EXTRACT TO READ.
+++++
This is Mine's last hurrah. If Tatsumi kills Esdeath, it is only fitting that Mine's sacrifice deals with the second biggest threat.


----------



## SkitZoFrenic (Jan 26, 2015)

So...Mein isn't dead right? Just in a coma or some shit?

Also, Tatsumi's right eye...I guess Incursio permanently affects him now something? Wonder what the significance of his eye changing actually has (if any).


----------



## convict (Jan 27, 2015)

Black Knight said:


> The way Budou disposed of Akame made me chuckle. Not in that way, but it just gets to show the difference in strength existent between some assassins and an elite veteran warrior. Even Tatsumi after his upgrade had major trouble, and it would have been worse if not for Mine taking advantage of Budou's wariness of his surroundings.
> 
> Budou's performance in the fight and specially in this chapter was absolutely great, he lived up to his hype and only character flaws prevented a curbstomp.
> 
> Last but not least, if Takahiro didn't show any corpse is because he's up to something. Yes, Budou for all we know might be dead, but there's always that small room for doubt.



I agree. I was very underwhelmed by him previously but after this chapter he really showed why he is feared more than anyone else out there.


----------



## egressmadara (Jan 27, 2015)

whoop. there goes budo.


----------



## luffy no haki (Jan 27, 2015)

SkitZoFrenic said:


> So...Mein isn't dead right? Just in a coma or some shit?
> 
> Also, Tatsumi's right eye...I guess Incursio permanently affects him now something? Wonder what the significance of his eye changing actually has (if any).



Probly something along the lines of sacrificing parts of his body to get power like Ogami Rei in Code Breaker where he had to sacrifce one of his senses to take over one of his demons or Highschool DxD where Issei gave his arm to the dragon to get more power.


----------



## Punk Zebra (Jan 27, 2015)

egressmadara said:


> whoop. there goes budo.



Whos Budo?


----------



## zenieth (Jan 27, 2015)

When was mine the deuteragonist?


----------



## Sablés (Jan 27, 2015)

since Akame died 40 chapters ago


----------



## zenieth (Jan 27, 2015)

Liquid said:


> since Akame died 40 chapters ago



Even ignoring Akame's irrelevancy to the story, Najenda has a greater claim to deuteragonist than mine.

Being a primary love interest doesn't put one in that spot.
+++++
DATA EXCERPT.
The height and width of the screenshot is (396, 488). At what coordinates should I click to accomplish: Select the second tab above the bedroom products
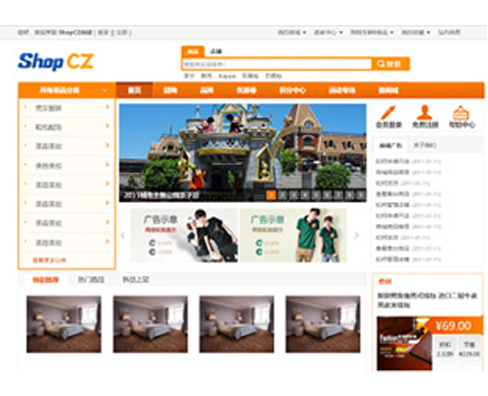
+++++
SET EXERCISE A.
In the forum thread about Mine, Tatsumi and Budou, list each distinct username that heads a post alongside a date, naming each user only once.
SET EXERCISE B.
Pick up the forum thread about Mine, Tatsumi and Budou after its final post and write the next reply.

REPLY A.
SkitZoFrenic, convict, egressmadara, luffy no haki, Punk Zebra, zenieth, Sablés

REPLY B.
Captain Ahab is a deuteragonist, because he's an integral point of the progression of the story of Moby Dick.

Najenda is the one who rallies everyone in NR, Najenda is the one with a personal rivalry with the greatest force in the Empire, Najenda is the face of the revolution

Mine is no more relevant to the conflict of the revolution and the empire than all the other normal NR members.


----------



## Black Knight (Jan 28, 2015)

Blablablah, who had the more development and did a lot more than any other member of NR save Tatsumi? There you go.

And we are not making things up, it's the author himself who said that.


----------



## LordPerucho (Jan 28, 2015)

Ultimate Teigu/Onest
Izou
Dorothea
Esdeath
Wave 
Kurome

If the rest of the fights are gonna be 3 chapters long. The manga would end at most by 2017.

About Najenda, she should get 1 more fight(vs Izou in order to avenge Lubbock), its also the perfect chance to give her character development and she finally accepting Lubbock was the man for her.


----------



## zenieth (Jan 28, 2015)

Black Knight said:


> Blablablah, who had the more development and did a lot more than any other member of NR save Tatsumi? There you go.
> 
> And we are not making things up, it's the author himself who said that.



The author called her the heroine. The heroine isn't synonymous with deuteragonist. So what's your point?


----------



## Sablés (Jan 28, 2015)

zenieth said:


> Even ignoring Akame's irrelevancy to the story, Najenda has a greater claim to deuteragonist than mine.
> 
> Being a primary love interest doesn't put one in that spot.
> 
> ...




Tatsumi is the protagonist. Mein shares more of a relation(kek) to him than anyone else - is what I figure the rationale is.


----------



## ensoriki (Jan 28, 2015)

in4 alternative ending where TatsumixEsdeath happens.

Plz deliver.


----------



## zenieth (Jan 29, 2015)

Liquid said:


> Tatsumi is the protagonist. Mein shares more of a relation(kek) to him than anyone else - is what I figure the rationale is.



But that's a wrong implication. Take FSN. Saber is the main heroine of that VN. Rin however is the deuteragonist


----------



## Krunch (Jan 29, 2015)

Dont like the way, Tatsumi was able to catch Esdese off guard. Even if she is in love with him I feel like it shouldnt have happened as easily as that


----------



## LordPerucho (Jan 30, 2015)

Actually, Tatsumi might be the one known as the Red eyes Killer.



As mentioned here, Akame has little relevance in the story I wouldnt be surprised if she dies vs Kurome.

Cant wait to see Esdease getting a powerup.


----------



## LordPerucho (Jan 30, 2015)

> Graphic books best seller list (Manga & OEL) for January 18th - 24th
> 
> **1. Akame ga Kill Vol.1*
> *2. Black Butler Vol.19
> ...





Nice start for AGK in the USA.


----------



## Punk Zebra (Jan 30, 2015)

Noragami is doing well I see.


----------



## son_michael (Jan 31, 2015)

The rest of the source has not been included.